Hi,
I’m currently working on a project in which I use the PowerModels package.
In the first part of my project, I used the ‘solve_opf’ function with the different models of quadratic relaxations implemented in the package.
Now, I would like to run security-constrained ac-opf and more specifically apply the N-1 criterion to my test systems. I have had a look at the PowerModelsSecurityConstrained.jl package and from this, I think the more efficient solution is to use the multinetwork feature to be able to link some variables of the intact system and some of the outaged system.
Have anyone already created some example code to create a constraint linking variables from two different PowerModels ‘network’ ? Or do you have any suggestions or examples of security constrained ac-opf model using PowerModels.jl ?
Hi @lcharles, thanks for posting your question and sorry for the delay in responding.
You are on the right track, the intended solution for SCOPF is to use the multi-network feature to build additional networks for the first and second stage problems and then link them together. PowerModelsSecurityConstrained.jl provides such examples. For examples you can check out this file,
Reviewing the source code of PowerModelsSecurityConstrained provides several examples for how to do this.
Hi @ccoffrin, and thank you for all of the great work with the power flow models. A few questions that I have are:
If the goal is to run an SCUC, how does using the PowerModelsSecurityConstrained.jl differ from using the multi-network function within PowerModels.jl (with the different networks representing a different topology, N-1 contingency)?

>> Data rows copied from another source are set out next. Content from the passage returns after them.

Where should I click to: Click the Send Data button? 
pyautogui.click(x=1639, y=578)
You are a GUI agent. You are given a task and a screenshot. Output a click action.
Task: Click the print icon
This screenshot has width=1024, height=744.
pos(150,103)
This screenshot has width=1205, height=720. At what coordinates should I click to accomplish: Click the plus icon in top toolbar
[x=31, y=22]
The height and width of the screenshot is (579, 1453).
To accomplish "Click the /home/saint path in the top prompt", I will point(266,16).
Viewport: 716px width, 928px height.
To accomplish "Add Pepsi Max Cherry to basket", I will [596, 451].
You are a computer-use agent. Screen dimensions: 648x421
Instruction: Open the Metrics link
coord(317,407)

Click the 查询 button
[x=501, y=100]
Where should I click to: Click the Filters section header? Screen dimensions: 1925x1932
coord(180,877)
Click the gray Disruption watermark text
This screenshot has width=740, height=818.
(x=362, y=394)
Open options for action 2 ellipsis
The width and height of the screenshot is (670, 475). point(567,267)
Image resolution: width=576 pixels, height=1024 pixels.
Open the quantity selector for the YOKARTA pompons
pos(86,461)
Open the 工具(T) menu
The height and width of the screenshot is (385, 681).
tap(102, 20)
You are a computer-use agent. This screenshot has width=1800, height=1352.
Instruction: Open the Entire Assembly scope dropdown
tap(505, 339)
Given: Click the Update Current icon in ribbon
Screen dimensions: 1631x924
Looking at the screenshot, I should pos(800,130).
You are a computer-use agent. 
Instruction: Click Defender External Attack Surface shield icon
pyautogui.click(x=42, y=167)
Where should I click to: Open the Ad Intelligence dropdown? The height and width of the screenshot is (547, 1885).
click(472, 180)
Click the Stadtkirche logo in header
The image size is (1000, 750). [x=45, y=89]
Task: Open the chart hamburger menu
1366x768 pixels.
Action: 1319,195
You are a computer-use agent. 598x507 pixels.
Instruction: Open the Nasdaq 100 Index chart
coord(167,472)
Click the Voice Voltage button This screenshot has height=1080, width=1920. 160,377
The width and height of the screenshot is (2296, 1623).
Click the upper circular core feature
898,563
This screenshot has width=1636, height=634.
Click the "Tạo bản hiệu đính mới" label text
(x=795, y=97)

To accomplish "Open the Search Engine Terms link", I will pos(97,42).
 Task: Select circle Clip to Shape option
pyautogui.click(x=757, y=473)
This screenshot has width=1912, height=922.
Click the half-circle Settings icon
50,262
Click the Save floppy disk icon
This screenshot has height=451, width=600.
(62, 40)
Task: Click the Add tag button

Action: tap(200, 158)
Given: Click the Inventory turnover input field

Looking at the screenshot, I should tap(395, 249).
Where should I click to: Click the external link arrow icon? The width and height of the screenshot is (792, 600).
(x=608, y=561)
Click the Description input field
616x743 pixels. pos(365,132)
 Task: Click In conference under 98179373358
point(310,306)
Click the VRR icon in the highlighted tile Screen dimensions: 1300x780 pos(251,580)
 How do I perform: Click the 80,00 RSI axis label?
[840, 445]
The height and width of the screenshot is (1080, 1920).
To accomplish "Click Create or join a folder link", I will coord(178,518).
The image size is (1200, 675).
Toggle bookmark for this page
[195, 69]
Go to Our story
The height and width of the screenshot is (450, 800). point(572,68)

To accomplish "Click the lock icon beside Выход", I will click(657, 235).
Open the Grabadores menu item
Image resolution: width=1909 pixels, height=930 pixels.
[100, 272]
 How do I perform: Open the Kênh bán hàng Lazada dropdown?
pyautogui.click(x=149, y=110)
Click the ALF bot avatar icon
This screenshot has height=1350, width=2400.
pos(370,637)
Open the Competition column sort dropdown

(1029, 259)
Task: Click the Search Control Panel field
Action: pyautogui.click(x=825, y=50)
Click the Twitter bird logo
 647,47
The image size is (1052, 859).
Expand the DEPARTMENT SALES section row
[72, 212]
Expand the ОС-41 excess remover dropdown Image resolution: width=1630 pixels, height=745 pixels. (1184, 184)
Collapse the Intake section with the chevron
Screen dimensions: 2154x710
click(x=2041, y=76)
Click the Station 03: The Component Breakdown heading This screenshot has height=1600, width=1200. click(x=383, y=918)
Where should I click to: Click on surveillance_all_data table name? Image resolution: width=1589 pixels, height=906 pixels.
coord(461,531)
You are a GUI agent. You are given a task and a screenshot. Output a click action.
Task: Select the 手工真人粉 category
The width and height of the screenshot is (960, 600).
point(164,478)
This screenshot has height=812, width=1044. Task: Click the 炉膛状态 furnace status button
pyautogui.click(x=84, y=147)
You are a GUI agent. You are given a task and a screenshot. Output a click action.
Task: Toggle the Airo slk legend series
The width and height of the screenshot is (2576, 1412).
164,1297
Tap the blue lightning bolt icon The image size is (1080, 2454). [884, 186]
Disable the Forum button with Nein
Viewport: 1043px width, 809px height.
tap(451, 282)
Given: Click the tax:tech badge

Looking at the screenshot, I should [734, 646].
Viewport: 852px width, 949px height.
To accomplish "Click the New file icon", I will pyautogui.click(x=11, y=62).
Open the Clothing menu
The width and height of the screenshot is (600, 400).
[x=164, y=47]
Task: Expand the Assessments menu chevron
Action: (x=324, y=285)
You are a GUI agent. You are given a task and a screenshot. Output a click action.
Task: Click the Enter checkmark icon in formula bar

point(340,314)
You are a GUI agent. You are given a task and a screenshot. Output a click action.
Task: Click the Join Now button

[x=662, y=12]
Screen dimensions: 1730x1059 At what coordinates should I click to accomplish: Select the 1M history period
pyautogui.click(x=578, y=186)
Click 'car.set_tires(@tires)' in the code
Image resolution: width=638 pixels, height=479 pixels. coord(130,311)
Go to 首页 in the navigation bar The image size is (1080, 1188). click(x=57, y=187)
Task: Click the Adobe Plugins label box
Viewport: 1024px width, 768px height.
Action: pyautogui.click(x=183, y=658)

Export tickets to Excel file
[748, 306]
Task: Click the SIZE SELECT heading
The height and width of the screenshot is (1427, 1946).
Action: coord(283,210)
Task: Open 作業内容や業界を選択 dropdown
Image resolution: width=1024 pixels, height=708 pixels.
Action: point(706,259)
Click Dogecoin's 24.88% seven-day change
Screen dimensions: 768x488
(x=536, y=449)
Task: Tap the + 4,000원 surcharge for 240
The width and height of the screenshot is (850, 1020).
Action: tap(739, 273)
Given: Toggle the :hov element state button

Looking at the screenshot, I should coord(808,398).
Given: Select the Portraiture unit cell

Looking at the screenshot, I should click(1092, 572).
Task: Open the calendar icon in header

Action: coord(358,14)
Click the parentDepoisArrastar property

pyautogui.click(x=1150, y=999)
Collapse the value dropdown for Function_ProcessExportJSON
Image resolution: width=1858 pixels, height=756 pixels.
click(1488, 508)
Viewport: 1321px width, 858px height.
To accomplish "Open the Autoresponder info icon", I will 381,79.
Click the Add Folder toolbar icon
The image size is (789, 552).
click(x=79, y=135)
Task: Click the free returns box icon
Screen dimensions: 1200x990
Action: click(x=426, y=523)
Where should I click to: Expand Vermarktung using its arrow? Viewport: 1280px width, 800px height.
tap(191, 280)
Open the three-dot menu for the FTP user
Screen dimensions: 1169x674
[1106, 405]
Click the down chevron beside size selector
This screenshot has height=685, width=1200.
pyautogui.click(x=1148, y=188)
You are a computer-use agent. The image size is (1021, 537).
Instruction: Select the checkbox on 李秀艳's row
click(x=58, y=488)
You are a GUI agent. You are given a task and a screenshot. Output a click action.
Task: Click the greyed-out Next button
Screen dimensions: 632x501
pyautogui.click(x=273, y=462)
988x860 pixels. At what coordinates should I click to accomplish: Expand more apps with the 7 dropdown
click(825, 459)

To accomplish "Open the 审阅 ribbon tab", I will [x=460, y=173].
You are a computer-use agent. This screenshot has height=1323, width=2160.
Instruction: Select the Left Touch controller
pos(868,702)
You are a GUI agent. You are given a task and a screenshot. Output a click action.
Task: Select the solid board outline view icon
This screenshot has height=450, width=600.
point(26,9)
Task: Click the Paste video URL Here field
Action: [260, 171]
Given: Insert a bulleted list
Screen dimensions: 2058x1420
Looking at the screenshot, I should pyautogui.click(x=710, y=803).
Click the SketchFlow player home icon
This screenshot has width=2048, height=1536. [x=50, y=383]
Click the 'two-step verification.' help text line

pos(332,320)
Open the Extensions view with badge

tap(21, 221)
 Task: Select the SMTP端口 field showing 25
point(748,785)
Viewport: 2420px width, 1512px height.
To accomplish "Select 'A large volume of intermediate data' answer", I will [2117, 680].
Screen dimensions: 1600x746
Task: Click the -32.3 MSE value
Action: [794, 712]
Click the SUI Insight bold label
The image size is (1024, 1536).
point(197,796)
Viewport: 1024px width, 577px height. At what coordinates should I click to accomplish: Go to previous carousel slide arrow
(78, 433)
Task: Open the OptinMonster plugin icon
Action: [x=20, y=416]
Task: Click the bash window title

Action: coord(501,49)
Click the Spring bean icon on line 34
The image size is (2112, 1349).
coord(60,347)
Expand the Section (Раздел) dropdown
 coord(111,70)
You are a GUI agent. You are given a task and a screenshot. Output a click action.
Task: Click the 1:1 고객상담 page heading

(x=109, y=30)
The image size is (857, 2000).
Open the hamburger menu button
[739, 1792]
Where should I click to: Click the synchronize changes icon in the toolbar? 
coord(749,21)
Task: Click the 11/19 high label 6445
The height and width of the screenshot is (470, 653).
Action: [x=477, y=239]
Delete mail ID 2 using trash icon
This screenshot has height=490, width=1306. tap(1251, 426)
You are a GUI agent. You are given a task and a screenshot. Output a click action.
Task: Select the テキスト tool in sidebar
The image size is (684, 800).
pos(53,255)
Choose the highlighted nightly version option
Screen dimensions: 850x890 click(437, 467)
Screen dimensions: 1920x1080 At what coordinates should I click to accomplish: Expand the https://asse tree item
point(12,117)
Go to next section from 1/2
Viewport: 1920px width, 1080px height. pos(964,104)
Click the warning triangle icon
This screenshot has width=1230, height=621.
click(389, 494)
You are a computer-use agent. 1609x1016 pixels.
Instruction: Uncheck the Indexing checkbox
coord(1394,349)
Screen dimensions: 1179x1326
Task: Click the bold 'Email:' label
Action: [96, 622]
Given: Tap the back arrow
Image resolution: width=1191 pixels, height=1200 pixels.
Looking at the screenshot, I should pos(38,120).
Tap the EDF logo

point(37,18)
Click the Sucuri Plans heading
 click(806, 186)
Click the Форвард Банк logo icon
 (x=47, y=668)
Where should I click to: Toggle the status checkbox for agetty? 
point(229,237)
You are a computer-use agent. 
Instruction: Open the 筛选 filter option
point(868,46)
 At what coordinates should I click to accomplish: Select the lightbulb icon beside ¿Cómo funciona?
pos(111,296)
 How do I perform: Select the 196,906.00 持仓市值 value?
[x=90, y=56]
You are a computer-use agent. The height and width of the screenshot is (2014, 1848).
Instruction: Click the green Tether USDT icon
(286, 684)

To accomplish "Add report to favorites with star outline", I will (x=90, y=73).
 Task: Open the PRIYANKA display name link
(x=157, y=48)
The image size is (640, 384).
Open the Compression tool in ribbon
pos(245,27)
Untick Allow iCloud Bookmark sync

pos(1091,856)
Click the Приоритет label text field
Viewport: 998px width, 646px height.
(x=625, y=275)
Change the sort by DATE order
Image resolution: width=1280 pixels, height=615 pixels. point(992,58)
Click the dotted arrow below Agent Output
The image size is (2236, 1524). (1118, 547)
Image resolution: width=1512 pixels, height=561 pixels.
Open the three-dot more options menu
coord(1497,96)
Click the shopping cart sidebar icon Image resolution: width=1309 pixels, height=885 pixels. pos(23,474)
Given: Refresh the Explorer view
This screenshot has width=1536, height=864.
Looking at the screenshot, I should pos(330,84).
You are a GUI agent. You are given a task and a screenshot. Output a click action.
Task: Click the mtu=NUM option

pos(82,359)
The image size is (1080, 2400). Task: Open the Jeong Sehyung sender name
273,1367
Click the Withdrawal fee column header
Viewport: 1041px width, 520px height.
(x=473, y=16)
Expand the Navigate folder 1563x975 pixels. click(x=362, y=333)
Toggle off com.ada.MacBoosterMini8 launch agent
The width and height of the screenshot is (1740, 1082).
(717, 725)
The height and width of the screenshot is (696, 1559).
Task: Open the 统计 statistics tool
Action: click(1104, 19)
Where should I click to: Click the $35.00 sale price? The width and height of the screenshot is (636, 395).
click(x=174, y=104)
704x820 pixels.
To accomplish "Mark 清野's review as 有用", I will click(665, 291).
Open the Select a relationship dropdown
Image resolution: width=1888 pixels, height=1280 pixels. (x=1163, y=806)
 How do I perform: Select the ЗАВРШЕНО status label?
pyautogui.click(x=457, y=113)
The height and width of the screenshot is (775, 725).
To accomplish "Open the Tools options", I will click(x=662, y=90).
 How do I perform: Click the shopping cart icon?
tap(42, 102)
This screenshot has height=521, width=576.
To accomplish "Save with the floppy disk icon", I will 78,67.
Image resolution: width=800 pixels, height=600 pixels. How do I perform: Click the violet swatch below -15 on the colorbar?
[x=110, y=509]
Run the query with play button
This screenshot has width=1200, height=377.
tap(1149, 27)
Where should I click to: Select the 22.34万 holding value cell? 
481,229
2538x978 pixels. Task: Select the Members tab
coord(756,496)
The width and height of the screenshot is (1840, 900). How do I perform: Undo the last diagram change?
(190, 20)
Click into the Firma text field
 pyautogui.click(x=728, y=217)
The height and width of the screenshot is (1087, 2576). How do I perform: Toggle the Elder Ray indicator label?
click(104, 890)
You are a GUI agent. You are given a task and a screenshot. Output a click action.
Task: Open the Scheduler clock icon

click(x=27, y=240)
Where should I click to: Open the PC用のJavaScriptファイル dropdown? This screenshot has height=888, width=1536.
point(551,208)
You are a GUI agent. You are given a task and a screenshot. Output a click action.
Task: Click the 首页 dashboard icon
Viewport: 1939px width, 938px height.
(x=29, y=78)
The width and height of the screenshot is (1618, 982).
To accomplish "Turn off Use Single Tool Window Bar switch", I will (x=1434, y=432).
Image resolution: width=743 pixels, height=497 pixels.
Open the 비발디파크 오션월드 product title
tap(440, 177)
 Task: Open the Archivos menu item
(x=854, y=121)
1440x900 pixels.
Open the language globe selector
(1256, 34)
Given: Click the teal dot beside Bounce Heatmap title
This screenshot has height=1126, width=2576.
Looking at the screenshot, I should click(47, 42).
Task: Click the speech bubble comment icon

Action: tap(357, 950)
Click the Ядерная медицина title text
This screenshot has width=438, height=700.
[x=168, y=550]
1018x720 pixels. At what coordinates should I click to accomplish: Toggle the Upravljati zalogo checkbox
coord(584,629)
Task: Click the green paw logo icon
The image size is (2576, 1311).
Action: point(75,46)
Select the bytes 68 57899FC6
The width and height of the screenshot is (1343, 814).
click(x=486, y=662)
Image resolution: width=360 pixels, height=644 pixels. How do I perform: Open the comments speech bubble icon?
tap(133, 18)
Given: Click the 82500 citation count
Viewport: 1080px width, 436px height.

How does one extract the transmission constraint shadow prices from the PowerModelsSecurityConstrained.jl? The PowerModels.jl solve_c1_opf produces a mu_sm_fr (and _to) along with the lam_kcpl_r (and q) values. I did not see transmission dual values within the PowerModelsSecurityConstrained.jl package.
The goal with the SCUC would be to optimize for the list of N-1 contingencies simultaneously. It appears the multi-network function in PowerModels,jl solves each network independently, so I get dual values for buses and branches for each network, correct?
Currently the workflow that I have come up with is: solve an ac OPF using PowerModels.jl (without transmission constraints) to get a good starting point for the generation. Then I want to use the output of that initial stage to come up with a contingency list using an LODF matrix. The goal is to filter out most of the contingencies. In actuality I would like to find the top overload per contingency and monitor a grouping of pairs (monitored element, contingency element). Then add those pairs to the OPF and solve.
Any answers to the questions and/or feedback would be greatly appreciated as I am stuck on how exactly to include the N-1 contingencies.
Hi @bdschust18, welcome to the forum and thanks for your interest in PowerModels.
This is an astute observation. If you look at how PMSC is built the default is to use multi-networks for many of the formulations. There are some more sophisticated and heuristic methods in there too, but the baseline implementations are based on multi-networks. This package is a good example for how to use the multi-network feature for setting up such problems.
The usual way to do this is to request that duals be reported in the solution like this, PowerModels.jl/test/output.jl at master · lanl-ansi/PowerModels.jl · GitHub I have not tested this feature in the PMSC code, so not sure how good the support is in that package. It is a pretty easy feature to add if you needed it.
Multi-network models build one BIG JuMP model where everything is solved simultaneously. This is not the most scalable approach but works for small problems. You should be able to get all of the dual values for all of the networks, once the solve is complete.
Building the LODF here seems like overkill to me. You can run a DC power flow for each contingency and then check for violated branch flow constraints to do the contingency filtering. You can also run each contingency in parallel, to make use of the multiple cores on modern CPUs.